__WHAT TO WORK ON__: Exactly reproduce the line containing "Click the Temperatur slider handle" and all later lines to the end of the entries, leaving the pictures out of your copy.

=== Begin Enclosure ===

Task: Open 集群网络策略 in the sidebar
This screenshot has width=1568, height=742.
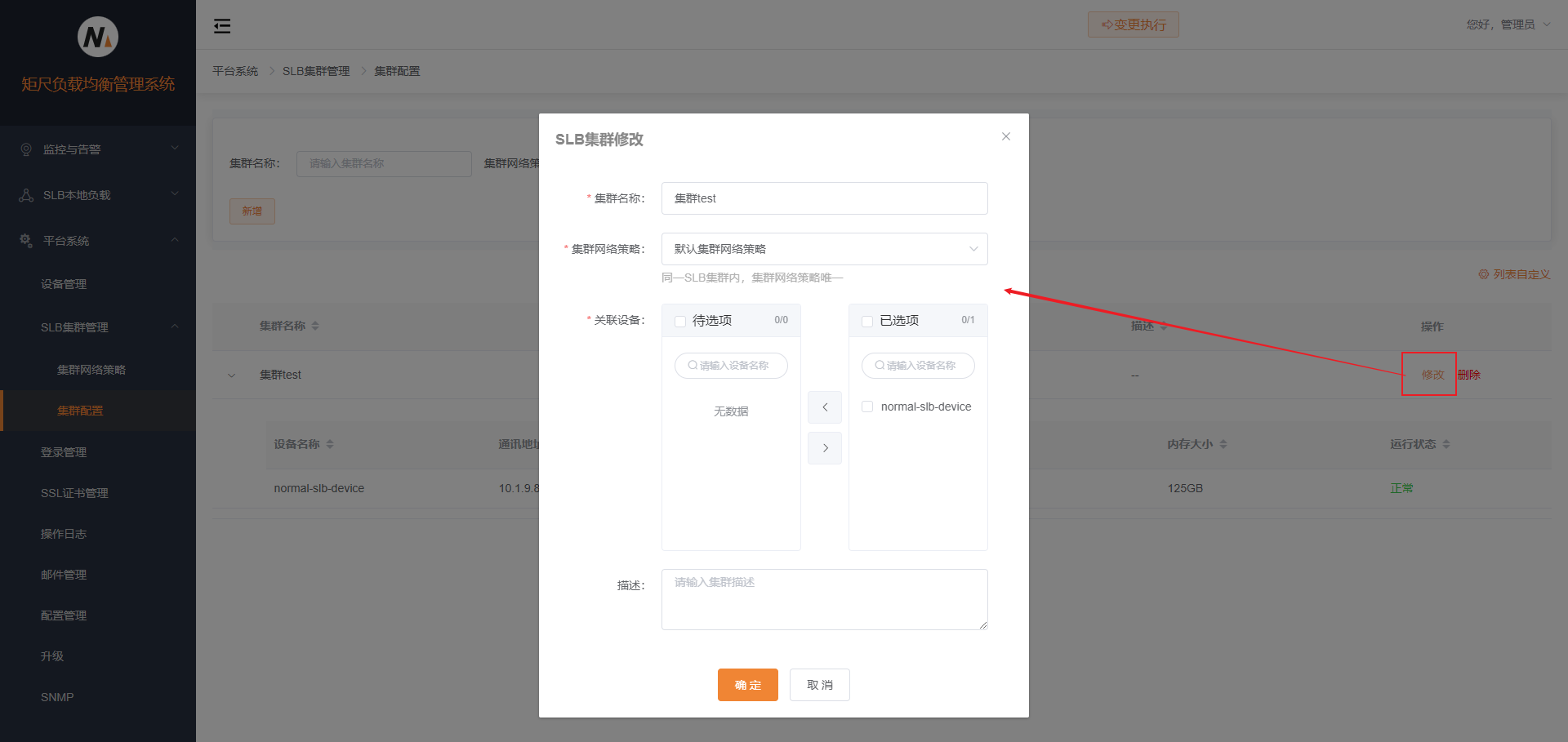Action: pos(91,370)
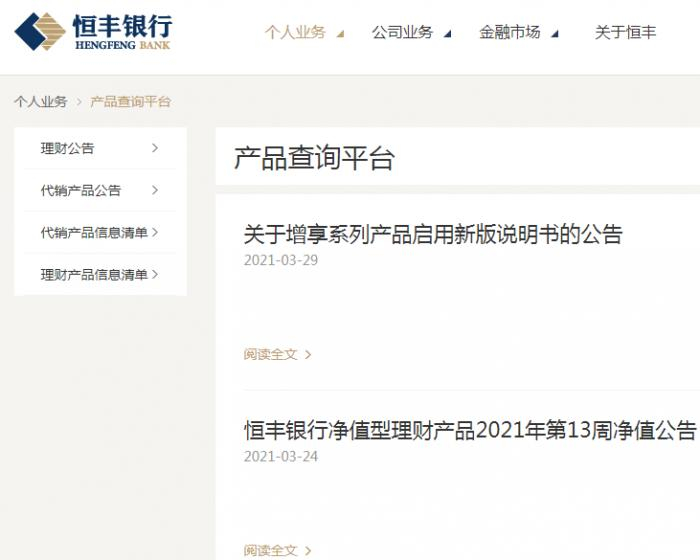Click the chevron next to 代销产品公告
This screenshot has width=700, height=560.
click(155, 190)
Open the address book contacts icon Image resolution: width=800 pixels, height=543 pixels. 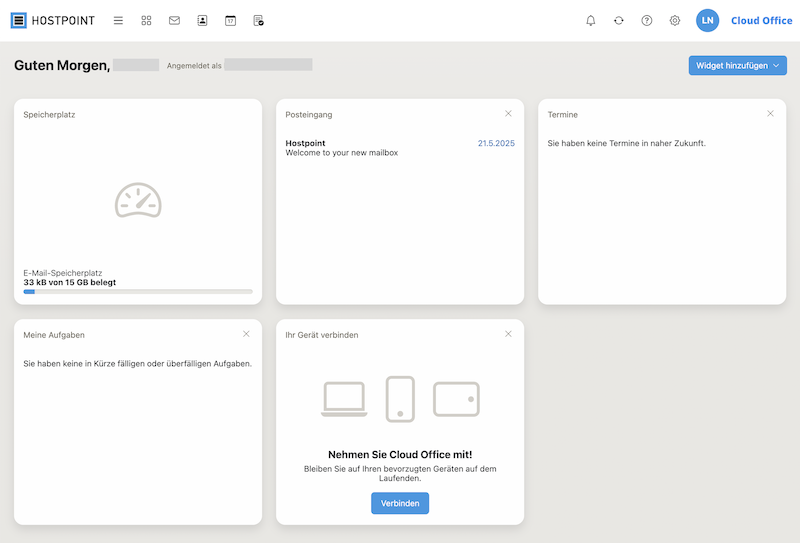[x=203, y=20]
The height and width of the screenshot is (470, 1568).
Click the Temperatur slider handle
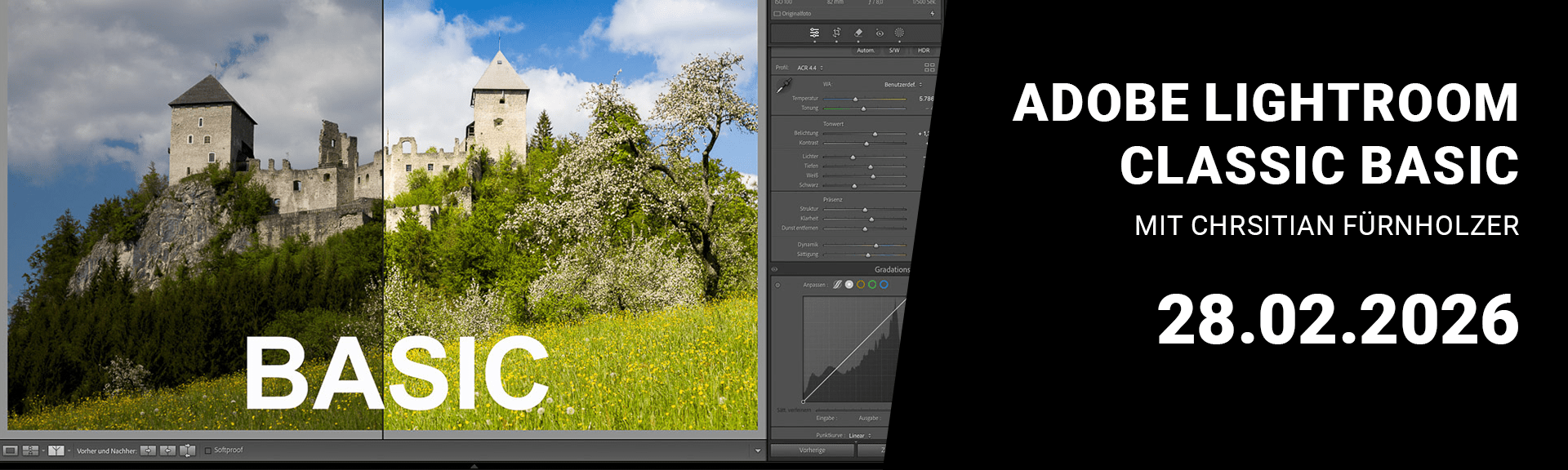tap(855, 99)
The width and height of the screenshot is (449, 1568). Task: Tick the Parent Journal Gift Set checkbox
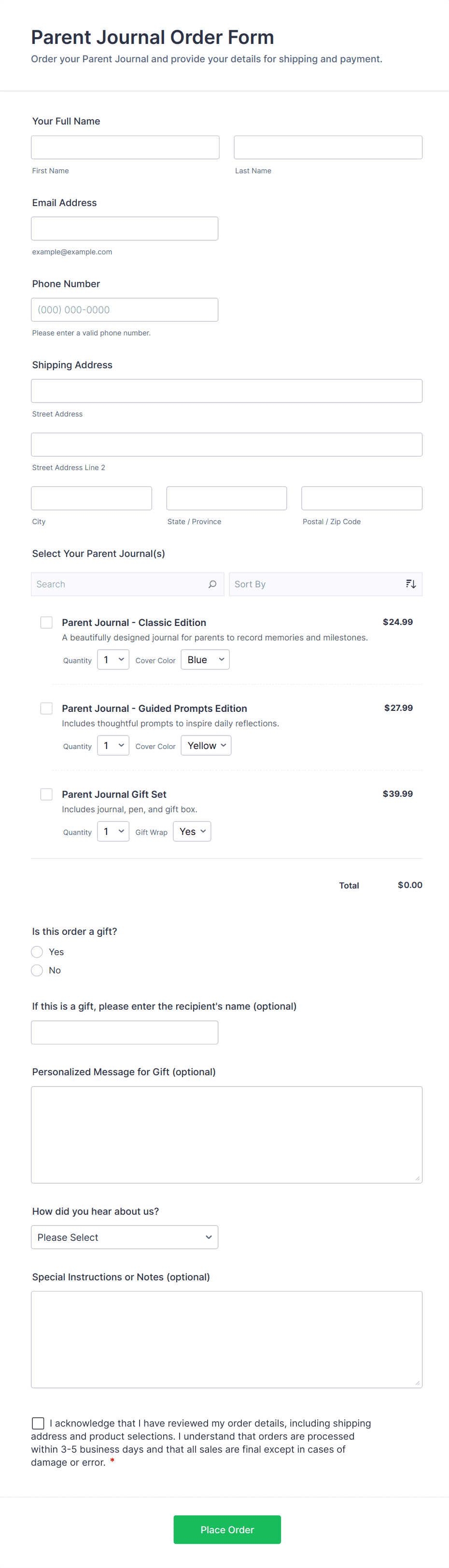(46, 794)
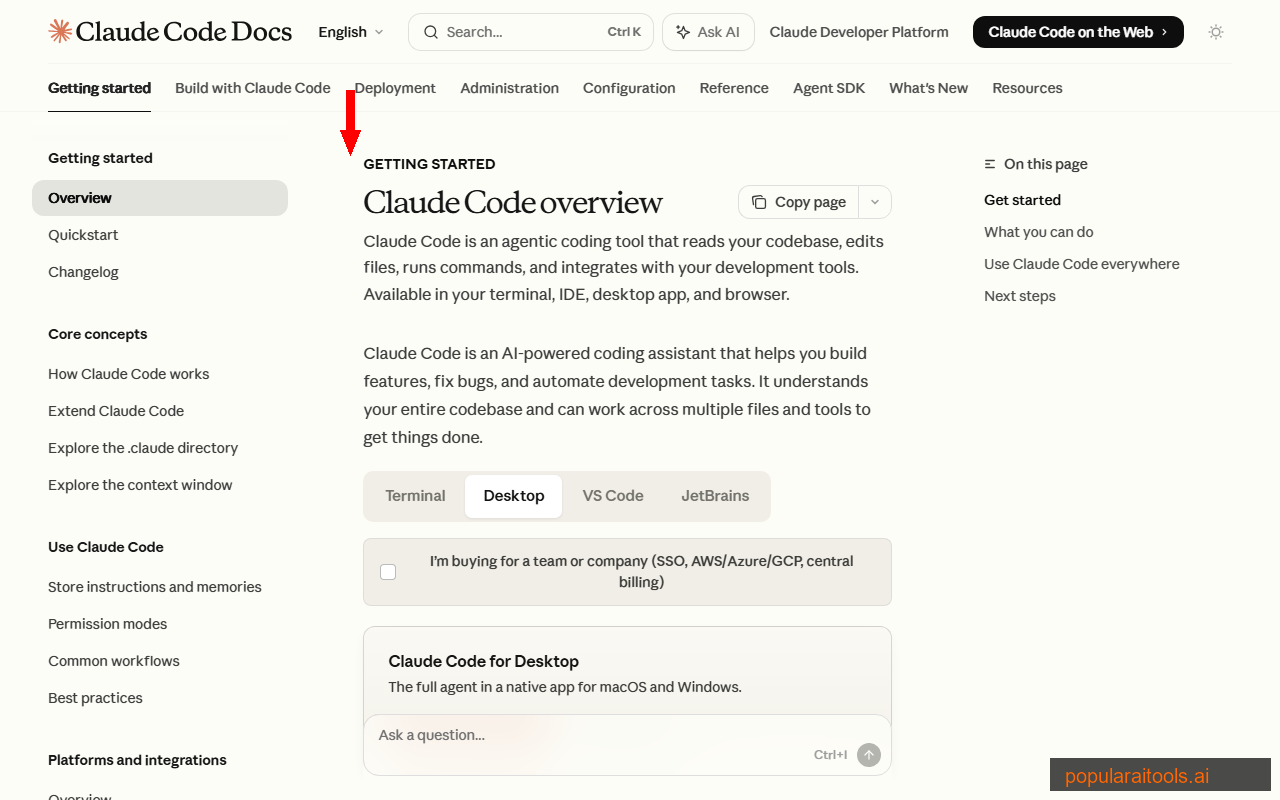Viewport: 1280px width, 800px height.
Task: Toggle light/dark theme with the sun icon
Action: [x=1216, y=32]
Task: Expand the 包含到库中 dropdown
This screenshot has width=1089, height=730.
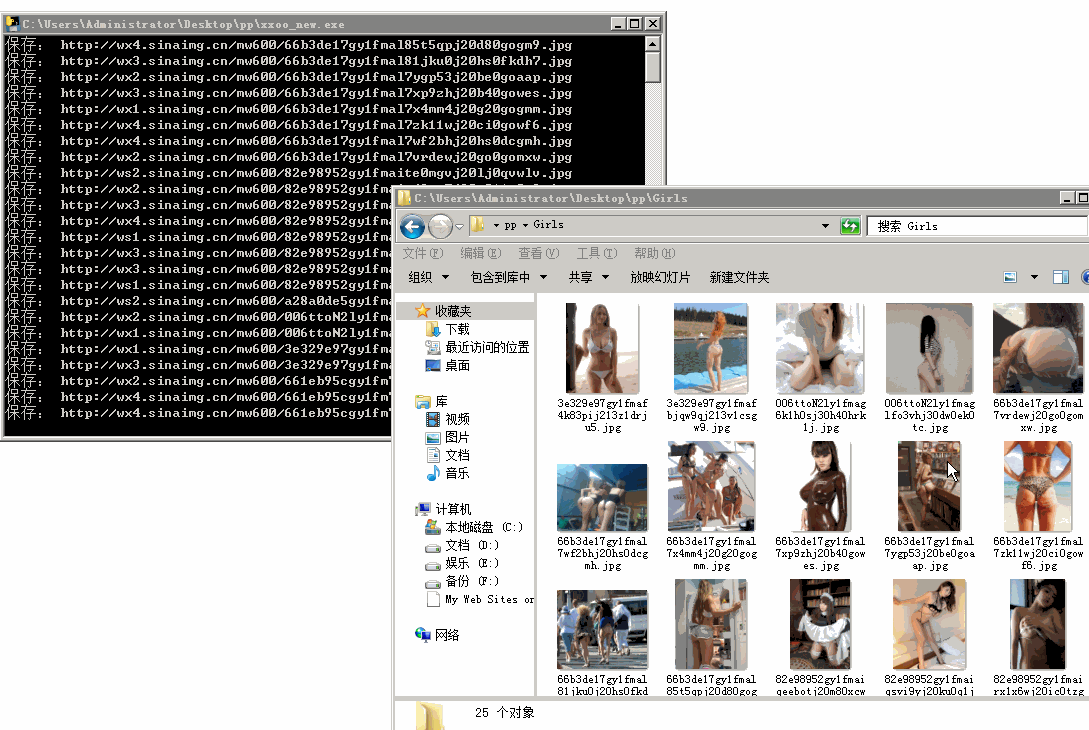Action: pos(509,277)
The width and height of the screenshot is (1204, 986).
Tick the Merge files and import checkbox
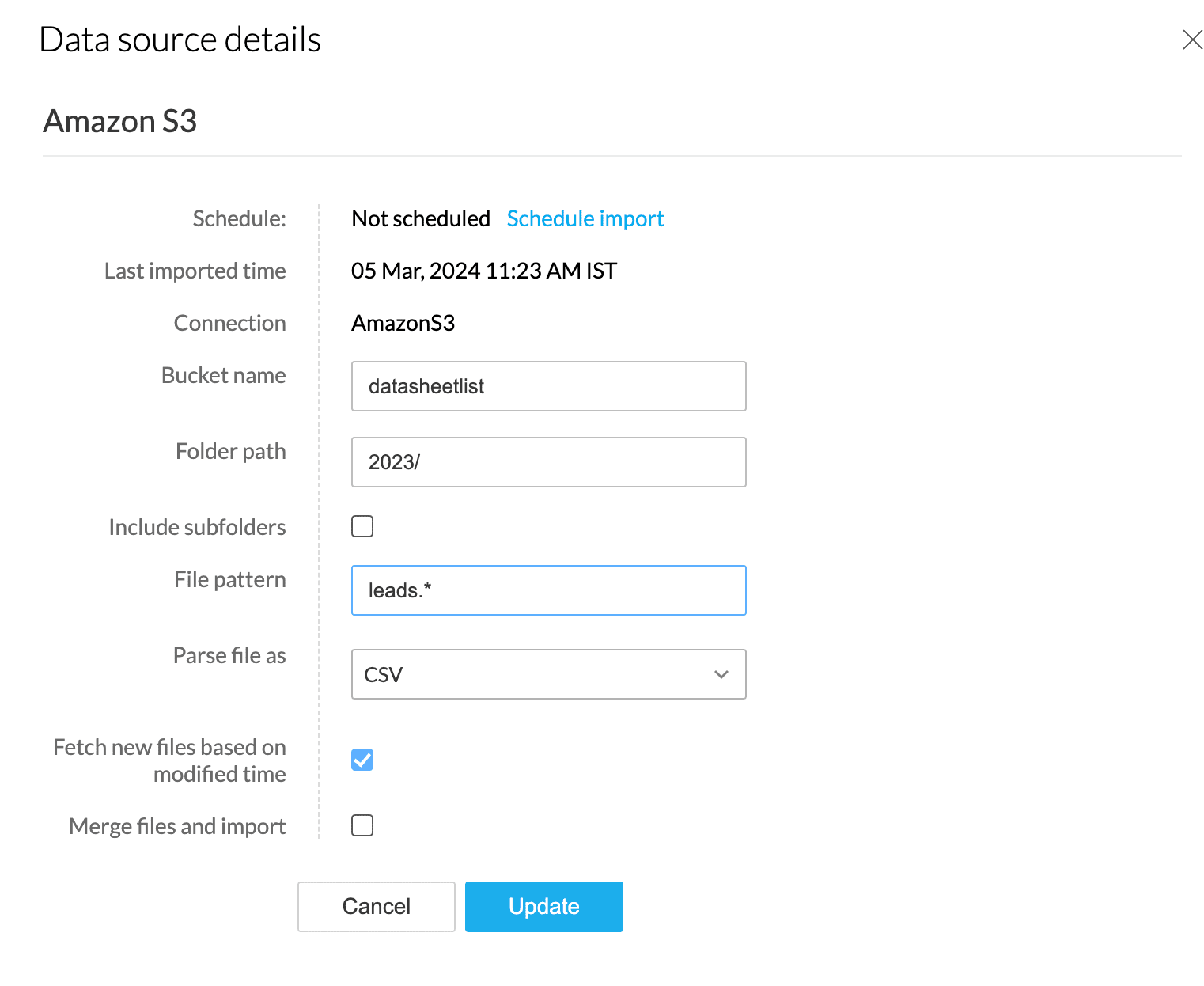[x=362, y=825]
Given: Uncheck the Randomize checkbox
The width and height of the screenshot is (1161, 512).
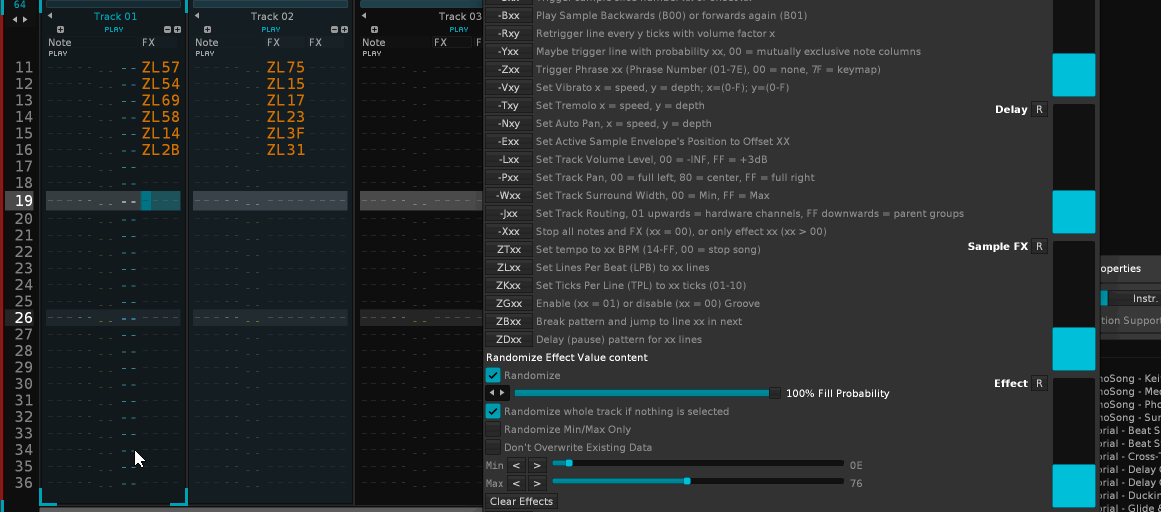Looking at the screenshot, I should tap(493, 376).
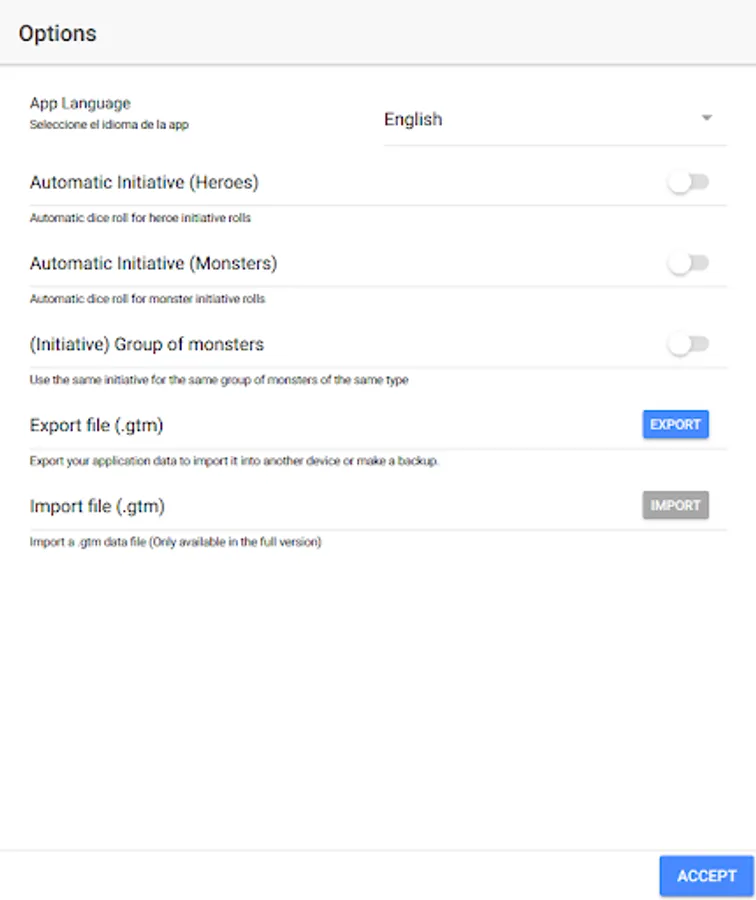This screenshot has height=900, width=756.
Task: Confirm settings with the ACCEPT button
Action: point(706,876)
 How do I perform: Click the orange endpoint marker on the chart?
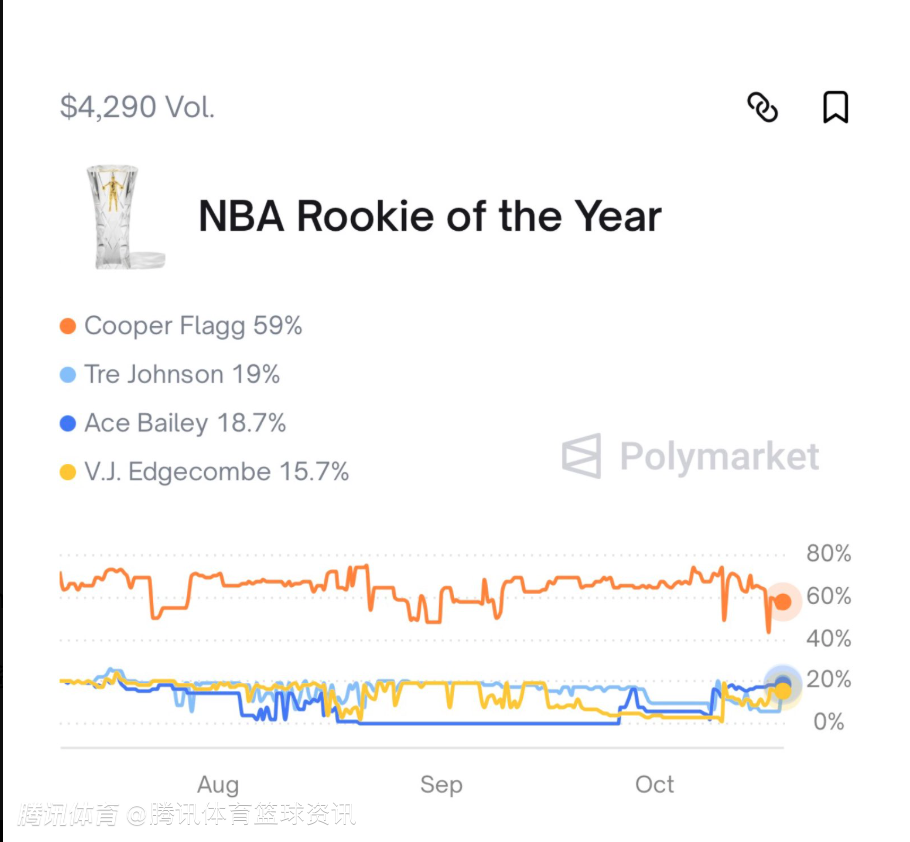783,601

=== End Enclosure ===

__THE COMPLETED TASK__:
Click the Temperatur slider handle
tap(855, 99)
The width and height of the screenshot is (449, 1568). Task: Tick the Parent Journal Gift Set checkbox
(46, 794)
Viewport: 1280px width, 800px height.
Task: Toggle light/dark theme with the sun icon
Action: [x=1216, y=32]
Task: Expand the 包含到库中 dropdown
This screenshot has width=1089, height=730.
Action: pos(509,277)
The width and height of the screenshot is (1204, 986).
Tick the Merge files and import checkbox
[x=362, y=825]
Given: Uncheck the Randomize checkbox
The width and height of the screenshot is (1161, 512).
Looking at the screenshot, I should tap(493, 376).
This screenshot has height=900, width=756.
Task: Confirm settings with the ACCEPT button
Action: point(706,876)
 How do I perform: Click the orange endpoint marker on the chart?
783,601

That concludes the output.